══ Text under study ══

Impact of Illegal Trafficking on Wildlife

Every time a hunter traps a wild animal in the forest, it creates an interface between wildlife and people across which viruses or bacteria can pass. This effect multiplies as that animal moves along the market chain, changing hands through rural markets and often across international borders. Trade does not take place in isolation; it enables the transfer of pathogens between wild and domestic species, animals that normally would not be coming into contact. 

It was these same processes that led to the emergence of new viral strains such as SARS coronavirus that emerged from the wet markets of Guangdong, involving bats and small carnivores, and ultimately lead to over 8,000 human cases in 37 countries worldwide and the death of almost 800 people. Similar processes have contributed to the emergence of highly pathogenic H5N1 avian influenza, which has spread on an intercontinental scale, impacting food security, inducing billions of dollars of economic losses through control measures and disruption to agricultural trade, as well as the deaths of more than 300 people. 

 Approximately 30 million people are currently living with and almost 2 million people die each year from HIV/AIDS in what is perhaps the largest epidemic of animal origin in human history, with the virus having originated in chimpanzees that were presumably hunted. Overall, over 70% of emerging zoonotic pathogens (i.e., pathogens from animals that affect humans) originate in wildlife populations.

Conditions in the wildlife trade disrupt the normal ecological and evolutionary equilibria of animals and the commensal and pathogenic organisms they carry. Moving wildlife along trade/import/export routes exposes animals to a broader geographic and taxonomic range of other animals as well as humans to whom they can transmit any pathogens they carry. Essentially this links together previously fragmented populations and enhances most pathogens’ ability to spread. Furthermore, as an influx of susceptible hosts is placed into contact with an infected animal being transported along a trade route, we risk a quite dangerous scenario wherein the most virulent pathogenic strains are the ones that are transmitted first, setting off local epidemics whose impact is higher than would be expected in that pathogen’s natural habitat.

═══
══ Source data ══

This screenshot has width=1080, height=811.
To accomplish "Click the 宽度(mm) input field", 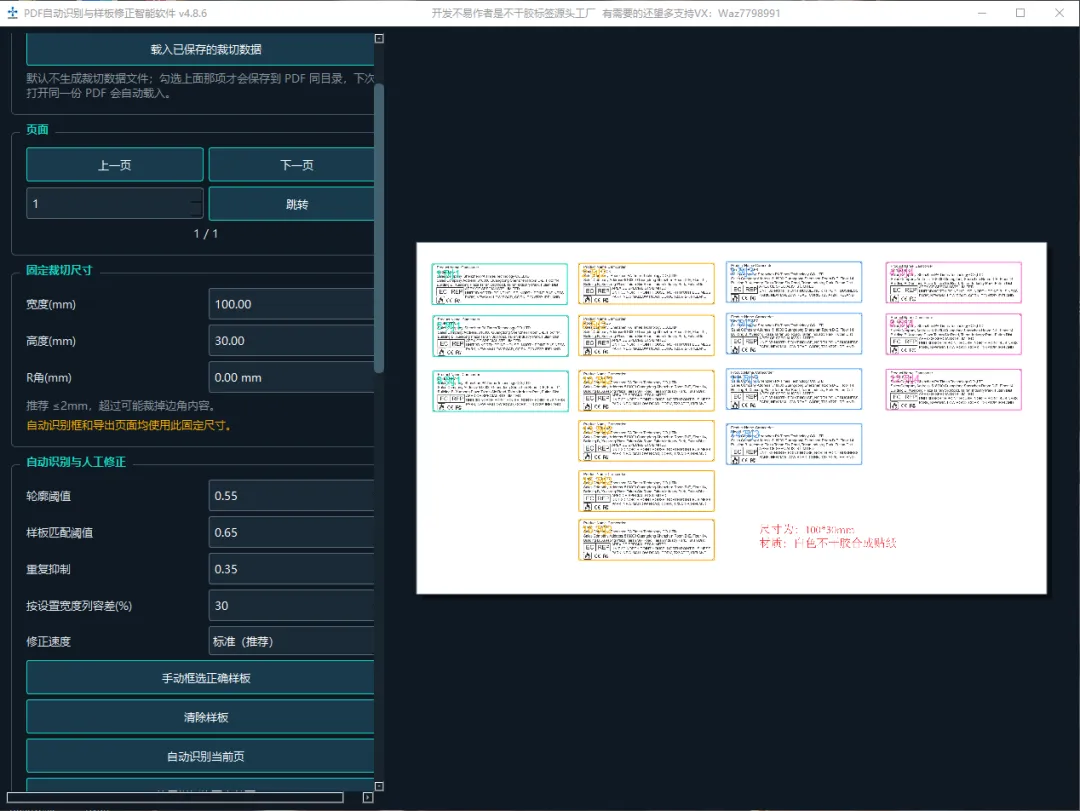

═══
══ Source data ══

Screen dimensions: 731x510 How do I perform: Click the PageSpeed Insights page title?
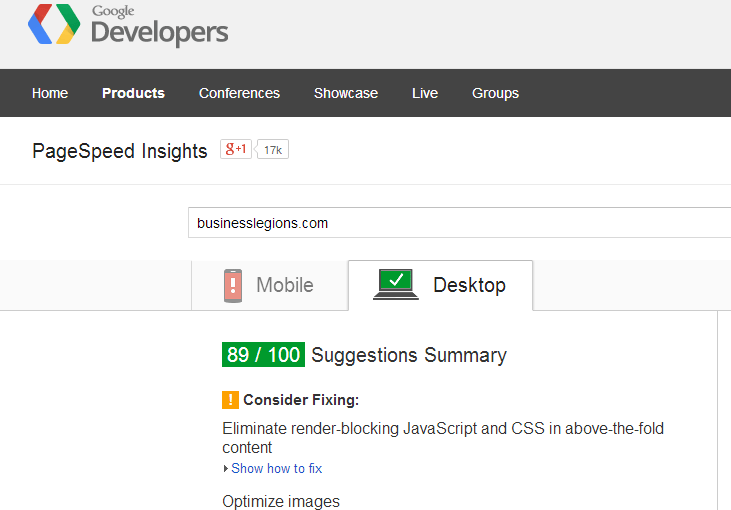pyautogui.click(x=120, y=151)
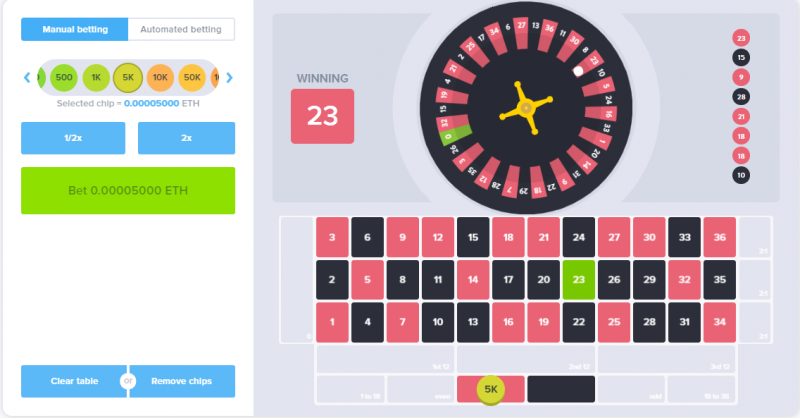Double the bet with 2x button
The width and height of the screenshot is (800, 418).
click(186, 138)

═══

Requirement A >> According to the text on illegal wildlife trafficking, what share of emerging zoonotic pathogens originate in wildlife populations?
Requirement B >> Carry the text on illegal wildlife trafficking forward from its last sentence.

Answer space A >> Over 70%.

Answer space B >>
Human livelihoods in rural areas across the tropic forest world are closely bound to hunting of wildlife for food and income. In rural Gabon, 60% of protein comes from wild meat. Ten indigenous groups in Latin America consume an average of 59.6 g of protein per person per day from wild meat, a figure well above the required protein levels for healthy subsistence. In Sarawak, Malaysia, wild meat is eaten in 29% of all meals of indigenous peoples, and 67% of all meals of the Kelabits there, and is their main source of protein. Across the tropics, many more peoples whose cultures are in transition from a subsistence to a market economy depend on hunting as a fall-back in times of hardship. Loss of wildlife along newly-created roads to distant markets means that a vital resource is lost.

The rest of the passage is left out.